Валентин Пронин - Жаждущие престола
«Царевич Димитрий» тоже поклонился польскому королю, хотя и не слишком низко. Это было заранее оговорено, чтобы не ронять достоинство особы царской крови.
– Мы рады приветствовать сына почившего великого государя Московии, – произнес Сигизмунд и несколько замешкался. Официально Польша недавно заключила мирный договор с послами Бориса Годунова, признанного Сигизмундом законным монархом, и принимать непонятно откуда взявшегося претендента на русский трон казалось ему довольно неприличным и даже опасным. Тем более – царь Борис обещал совместно с поляками направить свои войска против турок.
Произошла неловкая пауза, после которой распорядитель королевских приемов попросил высоких гостей перейти в кабинет Его Величества.
Королевский кабинет, роскошно убранный бархатными портьерами, портретами польских королей и золотыми шандалами, произвел на Григория Отрепьева ошеломляющее впечатление. «Как стану царем, тоже себе такой же сделаю, – подумал он и искоса поглядел на свое отражение в блестящей рыцарской кирасе, подвешенной у входа. – У, дурачина! Чего делишь шкуру неубитого медведя?.. – попенял он себе, но, подумав, приободрился: – Эх, ну ладно! Бог поможет. Поглядим, что будет дальше…» Гришка вскинул голову и принял надменный вид.
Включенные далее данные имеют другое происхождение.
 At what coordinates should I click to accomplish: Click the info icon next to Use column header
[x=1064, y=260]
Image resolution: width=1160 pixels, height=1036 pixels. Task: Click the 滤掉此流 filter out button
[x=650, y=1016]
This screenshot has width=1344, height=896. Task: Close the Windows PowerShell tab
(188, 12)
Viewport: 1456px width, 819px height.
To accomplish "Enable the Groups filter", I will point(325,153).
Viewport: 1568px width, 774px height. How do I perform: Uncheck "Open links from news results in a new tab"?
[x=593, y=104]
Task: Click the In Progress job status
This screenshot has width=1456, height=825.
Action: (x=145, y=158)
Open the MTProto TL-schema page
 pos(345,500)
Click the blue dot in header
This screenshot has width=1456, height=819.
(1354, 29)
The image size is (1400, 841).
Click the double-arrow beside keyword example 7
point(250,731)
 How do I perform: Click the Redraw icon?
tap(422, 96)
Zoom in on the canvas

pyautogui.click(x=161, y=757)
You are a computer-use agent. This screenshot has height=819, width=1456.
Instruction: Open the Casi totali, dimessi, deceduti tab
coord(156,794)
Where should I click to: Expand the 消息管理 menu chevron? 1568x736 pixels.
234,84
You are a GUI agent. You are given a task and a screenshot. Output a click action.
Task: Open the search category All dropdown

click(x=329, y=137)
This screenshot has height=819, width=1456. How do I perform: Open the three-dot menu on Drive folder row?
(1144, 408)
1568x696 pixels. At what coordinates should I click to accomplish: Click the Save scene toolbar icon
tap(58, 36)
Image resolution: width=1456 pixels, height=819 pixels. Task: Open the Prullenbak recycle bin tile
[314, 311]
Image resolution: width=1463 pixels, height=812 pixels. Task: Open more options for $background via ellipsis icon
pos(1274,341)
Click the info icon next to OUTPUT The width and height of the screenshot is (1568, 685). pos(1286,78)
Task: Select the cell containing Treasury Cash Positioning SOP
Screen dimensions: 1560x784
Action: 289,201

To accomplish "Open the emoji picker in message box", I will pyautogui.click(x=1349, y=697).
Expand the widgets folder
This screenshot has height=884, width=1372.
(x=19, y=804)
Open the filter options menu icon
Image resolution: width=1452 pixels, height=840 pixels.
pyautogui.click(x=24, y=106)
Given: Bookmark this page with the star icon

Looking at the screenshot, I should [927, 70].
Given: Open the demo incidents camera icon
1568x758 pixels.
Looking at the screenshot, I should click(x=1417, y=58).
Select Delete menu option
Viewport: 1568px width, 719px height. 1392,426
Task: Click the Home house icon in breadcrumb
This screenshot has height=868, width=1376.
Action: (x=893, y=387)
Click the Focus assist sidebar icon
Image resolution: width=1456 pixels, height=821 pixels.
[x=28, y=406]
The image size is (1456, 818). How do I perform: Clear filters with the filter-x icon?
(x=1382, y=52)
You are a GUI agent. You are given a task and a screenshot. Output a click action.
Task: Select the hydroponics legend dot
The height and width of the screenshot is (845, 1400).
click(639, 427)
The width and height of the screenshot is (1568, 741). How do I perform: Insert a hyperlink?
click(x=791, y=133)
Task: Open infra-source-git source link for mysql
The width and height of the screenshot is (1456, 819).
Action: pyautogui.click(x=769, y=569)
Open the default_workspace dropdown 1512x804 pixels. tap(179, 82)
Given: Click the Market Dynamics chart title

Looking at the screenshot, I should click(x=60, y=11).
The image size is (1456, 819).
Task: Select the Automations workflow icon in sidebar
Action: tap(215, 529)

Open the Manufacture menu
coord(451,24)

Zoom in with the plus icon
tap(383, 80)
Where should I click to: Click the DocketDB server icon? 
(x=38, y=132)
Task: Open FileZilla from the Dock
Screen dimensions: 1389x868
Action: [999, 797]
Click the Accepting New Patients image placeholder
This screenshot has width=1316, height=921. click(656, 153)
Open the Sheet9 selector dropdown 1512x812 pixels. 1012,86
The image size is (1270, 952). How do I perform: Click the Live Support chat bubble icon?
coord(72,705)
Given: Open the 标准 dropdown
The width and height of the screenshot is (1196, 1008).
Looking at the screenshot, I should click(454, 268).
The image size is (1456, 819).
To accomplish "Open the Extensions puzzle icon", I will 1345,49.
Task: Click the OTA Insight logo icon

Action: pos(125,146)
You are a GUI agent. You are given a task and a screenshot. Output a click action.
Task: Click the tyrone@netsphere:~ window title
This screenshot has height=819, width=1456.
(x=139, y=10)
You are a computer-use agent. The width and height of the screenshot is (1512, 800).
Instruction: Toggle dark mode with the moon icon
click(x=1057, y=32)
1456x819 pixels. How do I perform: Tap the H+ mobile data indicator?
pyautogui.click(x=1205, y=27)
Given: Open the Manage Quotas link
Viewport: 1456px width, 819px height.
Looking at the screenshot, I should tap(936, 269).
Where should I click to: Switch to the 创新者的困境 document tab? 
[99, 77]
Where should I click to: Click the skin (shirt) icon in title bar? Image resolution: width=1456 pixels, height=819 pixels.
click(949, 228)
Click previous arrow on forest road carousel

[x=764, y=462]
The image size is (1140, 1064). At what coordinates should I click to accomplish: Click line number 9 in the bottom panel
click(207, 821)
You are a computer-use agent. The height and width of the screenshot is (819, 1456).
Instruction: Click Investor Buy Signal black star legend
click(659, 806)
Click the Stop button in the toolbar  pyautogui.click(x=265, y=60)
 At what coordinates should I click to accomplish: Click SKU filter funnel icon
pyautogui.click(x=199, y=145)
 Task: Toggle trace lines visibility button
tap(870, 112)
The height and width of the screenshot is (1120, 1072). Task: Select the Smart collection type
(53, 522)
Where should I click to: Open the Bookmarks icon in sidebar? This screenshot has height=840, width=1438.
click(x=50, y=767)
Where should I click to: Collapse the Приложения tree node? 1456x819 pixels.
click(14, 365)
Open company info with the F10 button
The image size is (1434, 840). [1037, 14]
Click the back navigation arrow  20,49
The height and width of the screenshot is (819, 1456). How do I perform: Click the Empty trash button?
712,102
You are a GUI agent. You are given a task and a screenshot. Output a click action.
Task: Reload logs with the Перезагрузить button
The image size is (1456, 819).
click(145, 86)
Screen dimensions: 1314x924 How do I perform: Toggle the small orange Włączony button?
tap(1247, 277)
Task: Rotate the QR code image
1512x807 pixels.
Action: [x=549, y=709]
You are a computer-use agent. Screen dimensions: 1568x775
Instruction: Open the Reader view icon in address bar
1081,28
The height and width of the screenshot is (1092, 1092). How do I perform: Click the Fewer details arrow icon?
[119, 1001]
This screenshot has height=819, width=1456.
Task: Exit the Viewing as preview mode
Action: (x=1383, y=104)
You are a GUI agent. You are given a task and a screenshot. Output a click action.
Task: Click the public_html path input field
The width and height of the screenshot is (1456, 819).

Король сел в обитое серебряной парчой кресло на возвышении. Движением холеной руки в перстнях предложил гостям занять соседние кресла, несколько пониже. У письменного стола расположился королевский секретарь с бумагами и гусиными перьями. За дверями стали гвардейцы-французы с обнаженными шпагами. Полтора десятка польских жолнеров выстроились в коридоре, держа алебарды и мушкеты.
И началась доверительная беседа. Во время нее был заключен договор, так называемые кондиции, по которым будущий царь передавал будущему тестю все города Северской земли[29], а будущей царице – Новгород и Псков со всеми пригородами навечно. В одном из пунктов «кондиций» королю отдавался так давно желанный для Польши Смоленск, которым предполагалалось погасить долг царского тестя (оказалось, Мнишек был должен крупные суммы не только ростовщикам и неким достойным панам, но и самому королю).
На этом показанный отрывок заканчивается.